The government must continue to keep restrictive measures introduced by the state of emergency in place even though the number of new coronavirus patients is on the decline, a government panel on coronavirus experts determined Friday.
“The panel’s evaluation is that it’s unmistakable that the number (of patients) that was going up is now coming down,” economic minister Yasutoshi Nishimura, who leads the government’s coronavirus response, said after the meeting. “However, the panel is also recommending to maintain the current framework for the time being since the speed of decrease is slower than the speed of increase.”
The panel meeting came a day after Prime Minister Shinzo Abe said he plans to extend the state of emergency set to expire next Wednesday. He did not give further details, but the government is considering extending the state of emergency at least through the end of the month, with an official announcement expected as early as on Monday.
Nishimura said the panel emphasized that measures put in place by the state of emergency are working and have helped to contain “a large wave” of infections.

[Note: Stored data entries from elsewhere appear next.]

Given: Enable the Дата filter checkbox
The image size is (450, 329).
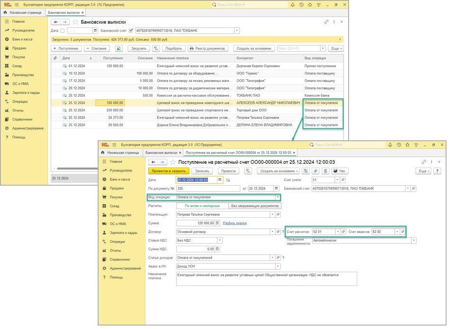Looking at the screenshot, I should click(x=63, y=31).
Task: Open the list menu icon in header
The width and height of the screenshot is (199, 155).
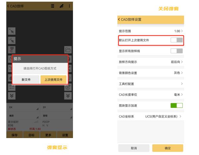Action: pyautogui.click(x=53, y=6)
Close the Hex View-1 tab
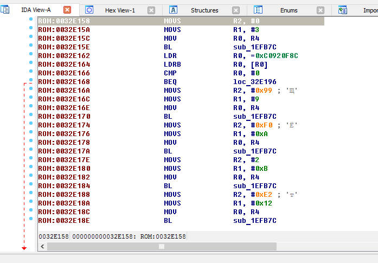 coord(151,10)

At the same time, he added the panel also warned it is premature to dial back efforts to reduce human-to-human contact, fearing a potential flare-up of new COVID-19 patients that would ruin the progress achieved up until now and push the health care system to collapse.

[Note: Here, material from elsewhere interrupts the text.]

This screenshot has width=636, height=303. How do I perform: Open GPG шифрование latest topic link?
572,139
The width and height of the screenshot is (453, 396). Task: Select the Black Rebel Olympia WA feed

“With that in mind, the panel made an assessment to maintain thorough changes in behavior unless the number of new cases declines to a certain degree,” Nishimura said.
“I think it’d be difficult to go back to everyday life on May 7,” Abe said Thursday night. “We must be ready for a protracted battle.”
While admitting it is difficult to reduce infections to zero, Nishimura said the panel stressed it needs to go “below a certain level” to lift strict measures, such as government requests to avoid going outside other than for essential tasks or to close down businesses.
He did not clarify what the level is, but he said it will be determined by experts based on the number of infections and the soundness of the health care system.
“In order to contain the outbreak in a short period of time, we ask for cooperation once again from the people, which will consequentially minimize the impact on economic activities,” Nishimura said.
The government has been urging the public to cut back human contact by 80 percent, but the threshold has not been met at major business areas in urban parts of the country.
The prime minister declared a state of emergency in seven prefectures on April 7 and expanded it nationwide on April 16.
Abe explained at that time that the government feared a mass movement of people ahead of and during the Golden Week holidays would further spread the virus and exacerbate the situation. The unilateral declaration unleashed a backlash from some governors with a relatively low number of new patients.
With that in mind, Nishimura said Friday that the panel recommended the government draw up two types of action plans — one for areas that require restrictive actions and another for areas where they can be relaxed.
In Tokyo, the daily number of infections fell this week. At the same time, the Tokyo Metropolitan Government revealed nine people died of COVID-19 — a respiratory illness caused by the virus — on Wednesday, the highest single-day death toll in the capital.
The panel is requesting to hold another round of meetings before Wednesday to propose specific changes while maintaining restrictions, including plans on how to reopen schools while minimizing the risk of contracting the virus, such as by increasing the distance between seats.
Education minister Koichi Hagiuda on Friday said the ministry will distribute a guideline to school districts nationwide to partially resume classes, prioritizing first-, sixth- and ninth-grade students.